Herman ADAMSON, Appellant,
v.
The STATE of Florida, Appellee.

No. 89-1392.

District Court of Appeal of Florida, Third District.

October 9, 1990.
Rehearing Denied December 3, 1990.

Michael J. Doddo, Fort Lauderdale, for appellant.

Robert A. Butterworth, Atty. Gen., and Jacqueline M. Valdespino, Asst. Atty. Gen., for appellee.

Before HUBBART, FERGUSON and COPE, JJ.

PER CURIAM.

Defendant Herman Adamson appeals his conviction for manslaughter. He first contends that the trial court erred in allowing the investigating officer to testify with respect to the witness statements of witnesses Santos and Parks, who did not testify at trial. Although those statements would otherwise have been inadmissible hearsay, we conclude that the defense opened the door during its examination of the investigating officer and that the trial court properly allowed a limited inquiry by the State on cross examination. See Guerrero v. State, 532 So. 2d 75, 77 (Fla. 3d DCA 1988). For the same reason, assuming for these purposes that the Williams rule[*] objection was properly made, the testimony was properly admitted.

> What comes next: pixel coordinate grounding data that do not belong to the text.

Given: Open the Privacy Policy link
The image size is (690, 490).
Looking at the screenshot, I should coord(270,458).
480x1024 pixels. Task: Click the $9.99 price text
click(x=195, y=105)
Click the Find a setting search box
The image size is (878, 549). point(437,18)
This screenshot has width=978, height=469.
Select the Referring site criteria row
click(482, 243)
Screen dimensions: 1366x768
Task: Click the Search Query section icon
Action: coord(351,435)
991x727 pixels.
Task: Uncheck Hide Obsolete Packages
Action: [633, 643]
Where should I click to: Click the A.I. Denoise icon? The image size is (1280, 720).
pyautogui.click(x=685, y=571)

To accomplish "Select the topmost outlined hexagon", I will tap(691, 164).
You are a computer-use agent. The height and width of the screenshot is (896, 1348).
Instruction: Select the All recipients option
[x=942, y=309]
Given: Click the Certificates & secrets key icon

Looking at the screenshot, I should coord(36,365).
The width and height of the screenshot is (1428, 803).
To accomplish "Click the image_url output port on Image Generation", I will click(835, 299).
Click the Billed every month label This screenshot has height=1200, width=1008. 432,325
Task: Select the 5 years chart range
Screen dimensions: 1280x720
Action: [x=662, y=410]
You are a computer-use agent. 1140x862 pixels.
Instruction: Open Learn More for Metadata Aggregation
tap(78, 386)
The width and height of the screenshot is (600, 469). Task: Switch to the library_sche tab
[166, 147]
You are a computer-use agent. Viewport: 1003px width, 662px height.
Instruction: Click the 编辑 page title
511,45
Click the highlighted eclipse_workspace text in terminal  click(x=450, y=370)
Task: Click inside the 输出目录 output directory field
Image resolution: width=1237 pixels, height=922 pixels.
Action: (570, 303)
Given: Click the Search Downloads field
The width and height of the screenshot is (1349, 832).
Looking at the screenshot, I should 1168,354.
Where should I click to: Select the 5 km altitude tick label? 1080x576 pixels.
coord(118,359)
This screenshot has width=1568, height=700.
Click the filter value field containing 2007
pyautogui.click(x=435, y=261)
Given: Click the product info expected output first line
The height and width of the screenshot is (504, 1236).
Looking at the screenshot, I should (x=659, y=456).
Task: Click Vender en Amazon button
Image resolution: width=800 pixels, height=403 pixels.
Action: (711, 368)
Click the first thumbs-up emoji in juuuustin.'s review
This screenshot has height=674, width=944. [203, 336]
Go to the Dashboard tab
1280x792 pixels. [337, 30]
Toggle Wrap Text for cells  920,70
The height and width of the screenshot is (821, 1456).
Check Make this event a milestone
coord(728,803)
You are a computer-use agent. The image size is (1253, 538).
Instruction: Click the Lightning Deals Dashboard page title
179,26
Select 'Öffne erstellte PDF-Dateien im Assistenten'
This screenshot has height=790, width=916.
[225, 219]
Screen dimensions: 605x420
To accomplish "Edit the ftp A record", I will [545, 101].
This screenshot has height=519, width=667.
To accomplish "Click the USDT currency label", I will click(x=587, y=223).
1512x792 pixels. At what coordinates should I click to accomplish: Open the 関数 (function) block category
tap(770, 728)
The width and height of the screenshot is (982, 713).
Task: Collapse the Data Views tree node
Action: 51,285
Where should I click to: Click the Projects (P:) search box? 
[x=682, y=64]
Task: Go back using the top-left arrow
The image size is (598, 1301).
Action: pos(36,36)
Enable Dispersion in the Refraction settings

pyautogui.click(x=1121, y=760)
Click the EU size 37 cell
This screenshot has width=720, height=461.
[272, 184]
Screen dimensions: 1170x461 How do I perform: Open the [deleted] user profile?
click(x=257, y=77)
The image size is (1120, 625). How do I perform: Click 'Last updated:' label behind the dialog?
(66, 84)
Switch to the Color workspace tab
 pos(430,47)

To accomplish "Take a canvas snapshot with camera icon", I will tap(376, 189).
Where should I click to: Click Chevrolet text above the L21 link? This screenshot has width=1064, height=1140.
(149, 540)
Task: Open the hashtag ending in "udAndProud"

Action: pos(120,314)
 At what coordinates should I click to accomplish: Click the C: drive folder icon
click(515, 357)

Defendant also argues that the trial court abused its discretion in sustaining objections to two questions asked of the investigating officer regarding the effects of cocaine. We conclude that the trial court acted within the bounds of permissible discretion in ruling that the question called for an expert opinion the officer was not qualified to give. See § 90.702, Fla. Stat. (1989); Quinn v. Millard, 358 So. 2d 1378, 1382 (Fla. 3d DCA 1978).

Affirmed.

NOTES

[*] Williams v. State, 110 So. 2d 654 (Fla.), cert. denied, 361 U.S. 847, 80 S. Ct. 102, 4 L. Ed. 2d 86 (1959); see § 90.404(2), Fla. Stat. (1989).